--- Records shown Enclosed Below ---

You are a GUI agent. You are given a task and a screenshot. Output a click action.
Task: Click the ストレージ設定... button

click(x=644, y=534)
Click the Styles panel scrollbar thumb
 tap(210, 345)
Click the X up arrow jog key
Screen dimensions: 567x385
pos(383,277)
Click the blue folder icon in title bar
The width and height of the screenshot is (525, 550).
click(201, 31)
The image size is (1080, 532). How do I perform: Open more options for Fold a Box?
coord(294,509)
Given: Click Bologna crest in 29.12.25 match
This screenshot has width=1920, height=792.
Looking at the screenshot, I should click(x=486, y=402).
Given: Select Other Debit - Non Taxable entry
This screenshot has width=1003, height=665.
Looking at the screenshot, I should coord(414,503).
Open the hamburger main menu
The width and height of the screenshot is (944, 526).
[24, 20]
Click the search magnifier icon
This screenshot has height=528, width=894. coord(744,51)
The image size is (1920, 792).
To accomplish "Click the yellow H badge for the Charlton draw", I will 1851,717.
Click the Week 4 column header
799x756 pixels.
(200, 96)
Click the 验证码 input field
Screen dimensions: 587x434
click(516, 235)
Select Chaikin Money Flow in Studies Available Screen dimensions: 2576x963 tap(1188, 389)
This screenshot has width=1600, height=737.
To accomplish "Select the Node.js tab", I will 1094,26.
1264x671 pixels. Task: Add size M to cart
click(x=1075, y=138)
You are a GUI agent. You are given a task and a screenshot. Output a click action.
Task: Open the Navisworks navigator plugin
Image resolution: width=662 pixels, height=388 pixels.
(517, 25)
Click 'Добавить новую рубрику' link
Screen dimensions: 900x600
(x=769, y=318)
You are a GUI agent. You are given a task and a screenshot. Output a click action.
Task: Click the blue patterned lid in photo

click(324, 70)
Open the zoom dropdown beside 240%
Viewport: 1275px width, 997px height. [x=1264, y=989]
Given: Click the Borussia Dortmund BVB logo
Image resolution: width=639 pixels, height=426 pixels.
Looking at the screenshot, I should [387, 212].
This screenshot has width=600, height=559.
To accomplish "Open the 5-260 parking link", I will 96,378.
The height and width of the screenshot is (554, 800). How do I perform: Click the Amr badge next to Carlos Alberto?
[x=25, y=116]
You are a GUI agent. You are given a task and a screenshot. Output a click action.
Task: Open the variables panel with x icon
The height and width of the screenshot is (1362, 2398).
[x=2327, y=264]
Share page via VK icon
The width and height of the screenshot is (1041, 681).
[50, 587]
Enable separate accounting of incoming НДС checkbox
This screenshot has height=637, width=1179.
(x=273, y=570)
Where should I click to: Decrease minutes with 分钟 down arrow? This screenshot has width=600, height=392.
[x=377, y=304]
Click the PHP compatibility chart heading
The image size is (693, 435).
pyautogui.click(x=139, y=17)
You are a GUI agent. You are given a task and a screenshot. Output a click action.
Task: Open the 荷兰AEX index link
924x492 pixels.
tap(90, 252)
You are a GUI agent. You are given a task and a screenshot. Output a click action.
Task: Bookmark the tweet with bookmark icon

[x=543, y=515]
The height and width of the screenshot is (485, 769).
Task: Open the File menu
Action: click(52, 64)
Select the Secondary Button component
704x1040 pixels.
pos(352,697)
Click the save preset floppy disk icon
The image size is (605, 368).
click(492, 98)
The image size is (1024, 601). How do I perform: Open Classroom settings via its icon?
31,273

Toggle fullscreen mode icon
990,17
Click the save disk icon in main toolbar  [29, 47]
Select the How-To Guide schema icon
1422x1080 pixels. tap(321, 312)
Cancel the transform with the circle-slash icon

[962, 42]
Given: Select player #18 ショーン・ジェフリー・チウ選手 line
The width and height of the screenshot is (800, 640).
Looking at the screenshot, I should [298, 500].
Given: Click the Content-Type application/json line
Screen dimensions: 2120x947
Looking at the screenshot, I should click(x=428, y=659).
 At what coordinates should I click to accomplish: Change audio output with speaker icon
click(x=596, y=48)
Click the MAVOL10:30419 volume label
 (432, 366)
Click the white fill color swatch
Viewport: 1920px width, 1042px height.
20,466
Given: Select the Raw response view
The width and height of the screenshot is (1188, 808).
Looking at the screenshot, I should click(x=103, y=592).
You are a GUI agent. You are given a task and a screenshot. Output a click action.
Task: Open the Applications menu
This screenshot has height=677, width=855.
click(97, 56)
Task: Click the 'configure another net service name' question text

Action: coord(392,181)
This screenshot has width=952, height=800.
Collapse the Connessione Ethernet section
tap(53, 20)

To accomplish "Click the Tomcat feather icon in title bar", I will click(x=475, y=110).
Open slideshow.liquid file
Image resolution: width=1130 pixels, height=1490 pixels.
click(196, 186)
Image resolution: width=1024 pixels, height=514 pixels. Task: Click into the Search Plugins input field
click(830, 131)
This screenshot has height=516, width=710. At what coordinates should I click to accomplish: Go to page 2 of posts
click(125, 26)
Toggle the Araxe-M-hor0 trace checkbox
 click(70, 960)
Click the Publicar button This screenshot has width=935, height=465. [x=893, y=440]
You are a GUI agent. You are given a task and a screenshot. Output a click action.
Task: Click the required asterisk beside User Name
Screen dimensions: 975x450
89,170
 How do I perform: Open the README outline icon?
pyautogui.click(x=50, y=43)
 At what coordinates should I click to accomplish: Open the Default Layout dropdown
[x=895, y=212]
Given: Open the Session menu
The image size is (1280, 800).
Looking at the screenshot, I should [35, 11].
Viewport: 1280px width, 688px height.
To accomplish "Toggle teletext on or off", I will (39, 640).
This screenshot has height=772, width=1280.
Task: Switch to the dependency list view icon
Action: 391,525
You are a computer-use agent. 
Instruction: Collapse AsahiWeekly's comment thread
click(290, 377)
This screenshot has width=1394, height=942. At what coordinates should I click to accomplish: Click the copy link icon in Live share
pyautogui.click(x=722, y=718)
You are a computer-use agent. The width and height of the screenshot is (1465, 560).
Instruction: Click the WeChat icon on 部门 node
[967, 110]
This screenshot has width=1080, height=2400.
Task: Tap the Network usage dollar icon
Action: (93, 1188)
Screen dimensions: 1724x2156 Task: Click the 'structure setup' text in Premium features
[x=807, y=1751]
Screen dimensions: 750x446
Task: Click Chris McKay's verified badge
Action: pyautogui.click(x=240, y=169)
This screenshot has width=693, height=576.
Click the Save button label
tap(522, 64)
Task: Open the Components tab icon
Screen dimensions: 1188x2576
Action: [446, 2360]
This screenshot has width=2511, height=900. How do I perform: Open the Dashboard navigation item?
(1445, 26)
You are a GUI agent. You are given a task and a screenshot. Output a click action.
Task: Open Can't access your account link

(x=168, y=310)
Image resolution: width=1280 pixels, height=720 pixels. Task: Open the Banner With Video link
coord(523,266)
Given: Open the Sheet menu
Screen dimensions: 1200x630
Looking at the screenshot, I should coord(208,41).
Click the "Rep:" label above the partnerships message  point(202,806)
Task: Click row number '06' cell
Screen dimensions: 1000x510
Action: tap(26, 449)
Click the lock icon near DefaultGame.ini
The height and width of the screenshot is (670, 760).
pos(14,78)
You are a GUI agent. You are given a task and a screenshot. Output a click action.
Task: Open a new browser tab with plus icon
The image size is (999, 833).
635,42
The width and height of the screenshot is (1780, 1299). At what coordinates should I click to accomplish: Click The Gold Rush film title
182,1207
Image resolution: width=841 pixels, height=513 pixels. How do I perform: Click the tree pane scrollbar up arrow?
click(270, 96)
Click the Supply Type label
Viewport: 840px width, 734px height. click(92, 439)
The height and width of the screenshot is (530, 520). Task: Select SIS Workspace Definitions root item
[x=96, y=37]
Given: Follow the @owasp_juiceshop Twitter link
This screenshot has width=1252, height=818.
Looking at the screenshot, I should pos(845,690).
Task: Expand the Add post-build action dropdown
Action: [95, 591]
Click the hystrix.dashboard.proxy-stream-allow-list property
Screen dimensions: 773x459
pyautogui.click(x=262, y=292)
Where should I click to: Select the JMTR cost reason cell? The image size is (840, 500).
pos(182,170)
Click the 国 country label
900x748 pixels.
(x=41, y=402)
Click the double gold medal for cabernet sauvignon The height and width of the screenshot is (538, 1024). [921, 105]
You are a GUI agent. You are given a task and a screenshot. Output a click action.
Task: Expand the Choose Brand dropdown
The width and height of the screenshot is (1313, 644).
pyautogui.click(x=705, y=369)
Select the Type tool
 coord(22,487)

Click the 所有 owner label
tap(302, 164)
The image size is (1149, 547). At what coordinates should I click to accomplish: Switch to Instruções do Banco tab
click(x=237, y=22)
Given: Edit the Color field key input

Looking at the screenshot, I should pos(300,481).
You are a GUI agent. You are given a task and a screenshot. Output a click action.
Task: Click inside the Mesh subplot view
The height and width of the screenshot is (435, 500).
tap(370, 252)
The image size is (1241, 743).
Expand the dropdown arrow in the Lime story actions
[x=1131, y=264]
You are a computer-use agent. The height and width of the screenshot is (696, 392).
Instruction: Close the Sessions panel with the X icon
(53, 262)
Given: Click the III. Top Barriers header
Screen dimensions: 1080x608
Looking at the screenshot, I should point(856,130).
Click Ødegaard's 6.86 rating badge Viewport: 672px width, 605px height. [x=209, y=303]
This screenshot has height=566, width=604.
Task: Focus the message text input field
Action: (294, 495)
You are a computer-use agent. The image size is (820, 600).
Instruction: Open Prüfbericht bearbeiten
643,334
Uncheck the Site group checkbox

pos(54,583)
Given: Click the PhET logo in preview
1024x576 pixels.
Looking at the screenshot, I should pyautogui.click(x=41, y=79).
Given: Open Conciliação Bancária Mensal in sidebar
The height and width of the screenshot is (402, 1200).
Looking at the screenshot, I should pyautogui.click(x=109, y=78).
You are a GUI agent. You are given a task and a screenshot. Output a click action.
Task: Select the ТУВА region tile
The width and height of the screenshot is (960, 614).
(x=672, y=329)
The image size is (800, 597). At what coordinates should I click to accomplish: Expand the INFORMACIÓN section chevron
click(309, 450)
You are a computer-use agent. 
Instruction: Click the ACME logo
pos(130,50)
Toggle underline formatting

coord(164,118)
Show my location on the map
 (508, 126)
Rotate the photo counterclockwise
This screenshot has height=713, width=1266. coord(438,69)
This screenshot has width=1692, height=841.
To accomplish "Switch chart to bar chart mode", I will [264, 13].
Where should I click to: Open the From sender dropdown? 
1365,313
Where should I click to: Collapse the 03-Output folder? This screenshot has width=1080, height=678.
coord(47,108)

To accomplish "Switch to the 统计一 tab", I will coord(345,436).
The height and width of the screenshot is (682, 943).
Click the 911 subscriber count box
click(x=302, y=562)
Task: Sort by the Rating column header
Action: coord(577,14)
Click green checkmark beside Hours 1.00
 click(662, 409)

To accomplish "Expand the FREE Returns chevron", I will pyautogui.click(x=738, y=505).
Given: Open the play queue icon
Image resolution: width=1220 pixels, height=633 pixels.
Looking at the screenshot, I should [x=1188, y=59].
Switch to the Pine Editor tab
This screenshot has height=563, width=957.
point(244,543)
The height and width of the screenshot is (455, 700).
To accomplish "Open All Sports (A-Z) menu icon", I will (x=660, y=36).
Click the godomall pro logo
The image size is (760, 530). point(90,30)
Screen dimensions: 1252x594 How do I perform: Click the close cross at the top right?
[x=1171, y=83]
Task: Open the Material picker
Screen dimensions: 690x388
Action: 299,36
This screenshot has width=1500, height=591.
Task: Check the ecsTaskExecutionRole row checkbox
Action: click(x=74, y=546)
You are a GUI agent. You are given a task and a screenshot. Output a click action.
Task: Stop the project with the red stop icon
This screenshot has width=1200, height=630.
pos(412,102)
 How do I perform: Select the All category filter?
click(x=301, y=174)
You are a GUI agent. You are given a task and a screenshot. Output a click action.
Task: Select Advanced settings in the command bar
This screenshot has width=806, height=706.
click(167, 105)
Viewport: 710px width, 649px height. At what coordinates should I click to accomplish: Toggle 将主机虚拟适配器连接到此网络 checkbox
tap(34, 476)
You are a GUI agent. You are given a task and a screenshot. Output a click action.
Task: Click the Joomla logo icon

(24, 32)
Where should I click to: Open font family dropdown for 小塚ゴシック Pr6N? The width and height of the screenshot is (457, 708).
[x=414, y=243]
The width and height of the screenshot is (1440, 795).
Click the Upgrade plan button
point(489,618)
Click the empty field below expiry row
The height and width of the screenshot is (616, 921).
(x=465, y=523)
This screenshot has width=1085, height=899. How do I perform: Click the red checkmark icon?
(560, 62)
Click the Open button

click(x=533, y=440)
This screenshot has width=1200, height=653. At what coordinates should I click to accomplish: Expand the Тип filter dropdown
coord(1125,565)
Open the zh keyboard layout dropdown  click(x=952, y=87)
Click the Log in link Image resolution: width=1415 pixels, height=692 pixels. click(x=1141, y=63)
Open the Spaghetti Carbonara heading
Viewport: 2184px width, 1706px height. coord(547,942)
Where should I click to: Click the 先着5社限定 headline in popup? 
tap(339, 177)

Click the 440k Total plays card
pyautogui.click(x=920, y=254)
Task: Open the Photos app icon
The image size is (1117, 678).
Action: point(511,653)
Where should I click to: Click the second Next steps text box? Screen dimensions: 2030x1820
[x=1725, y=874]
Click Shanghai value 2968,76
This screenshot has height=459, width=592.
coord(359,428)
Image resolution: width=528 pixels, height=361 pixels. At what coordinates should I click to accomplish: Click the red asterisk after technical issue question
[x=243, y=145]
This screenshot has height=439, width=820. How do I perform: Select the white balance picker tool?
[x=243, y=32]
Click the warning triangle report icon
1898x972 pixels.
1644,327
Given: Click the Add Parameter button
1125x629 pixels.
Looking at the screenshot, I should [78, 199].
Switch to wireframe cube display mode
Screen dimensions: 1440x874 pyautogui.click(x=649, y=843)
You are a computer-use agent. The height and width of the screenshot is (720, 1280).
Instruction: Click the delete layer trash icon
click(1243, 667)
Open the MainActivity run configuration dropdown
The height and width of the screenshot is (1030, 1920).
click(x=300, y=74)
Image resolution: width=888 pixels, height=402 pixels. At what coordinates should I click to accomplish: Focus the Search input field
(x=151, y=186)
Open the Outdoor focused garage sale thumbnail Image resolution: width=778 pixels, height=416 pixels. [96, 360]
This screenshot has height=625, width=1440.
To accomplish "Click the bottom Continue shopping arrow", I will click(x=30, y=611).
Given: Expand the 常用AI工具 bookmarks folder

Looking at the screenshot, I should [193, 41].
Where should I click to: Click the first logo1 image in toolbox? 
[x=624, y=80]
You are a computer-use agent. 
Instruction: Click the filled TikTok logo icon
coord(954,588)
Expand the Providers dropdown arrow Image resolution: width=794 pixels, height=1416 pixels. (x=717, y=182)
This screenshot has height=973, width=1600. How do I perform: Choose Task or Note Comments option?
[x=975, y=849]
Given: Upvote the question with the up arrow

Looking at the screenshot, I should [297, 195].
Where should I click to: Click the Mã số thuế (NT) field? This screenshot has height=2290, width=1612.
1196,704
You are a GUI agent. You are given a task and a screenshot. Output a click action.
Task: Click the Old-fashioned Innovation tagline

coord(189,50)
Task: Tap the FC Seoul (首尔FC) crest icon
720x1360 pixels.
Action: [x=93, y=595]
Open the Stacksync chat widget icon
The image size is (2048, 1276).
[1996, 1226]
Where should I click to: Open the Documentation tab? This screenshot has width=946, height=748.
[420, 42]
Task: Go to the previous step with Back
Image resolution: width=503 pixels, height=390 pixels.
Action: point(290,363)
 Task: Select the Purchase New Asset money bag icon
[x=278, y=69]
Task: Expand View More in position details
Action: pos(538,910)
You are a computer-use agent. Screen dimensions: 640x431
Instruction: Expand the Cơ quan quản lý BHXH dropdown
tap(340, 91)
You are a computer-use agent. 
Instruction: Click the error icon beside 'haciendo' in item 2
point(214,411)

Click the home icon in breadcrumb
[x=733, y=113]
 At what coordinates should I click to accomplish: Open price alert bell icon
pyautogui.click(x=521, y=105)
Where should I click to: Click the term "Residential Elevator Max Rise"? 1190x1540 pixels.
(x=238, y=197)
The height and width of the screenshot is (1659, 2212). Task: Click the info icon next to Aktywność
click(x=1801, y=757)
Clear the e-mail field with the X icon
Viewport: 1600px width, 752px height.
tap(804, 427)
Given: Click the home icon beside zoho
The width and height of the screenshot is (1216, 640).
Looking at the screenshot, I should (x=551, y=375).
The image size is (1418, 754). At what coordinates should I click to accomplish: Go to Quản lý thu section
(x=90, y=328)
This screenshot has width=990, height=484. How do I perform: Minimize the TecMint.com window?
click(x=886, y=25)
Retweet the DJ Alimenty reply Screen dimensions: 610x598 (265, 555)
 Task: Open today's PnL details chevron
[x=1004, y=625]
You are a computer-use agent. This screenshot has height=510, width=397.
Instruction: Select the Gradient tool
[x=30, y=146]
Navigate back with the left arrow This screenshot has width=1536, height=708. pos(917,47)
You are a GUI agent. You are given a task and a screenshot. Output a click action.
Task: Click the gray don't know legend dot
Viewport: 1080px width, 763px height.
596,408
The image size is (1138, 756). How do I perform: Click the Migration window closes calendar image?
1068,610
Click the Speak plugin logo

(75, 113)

--- End of Enclosed Records shown ---

§ Aim of the task:
Going through the entries above, show each line that contains "disk".

§ Expected output:
Click the save preset floppy disk icon
Click the save disk icon in main toolbar  [29, 47]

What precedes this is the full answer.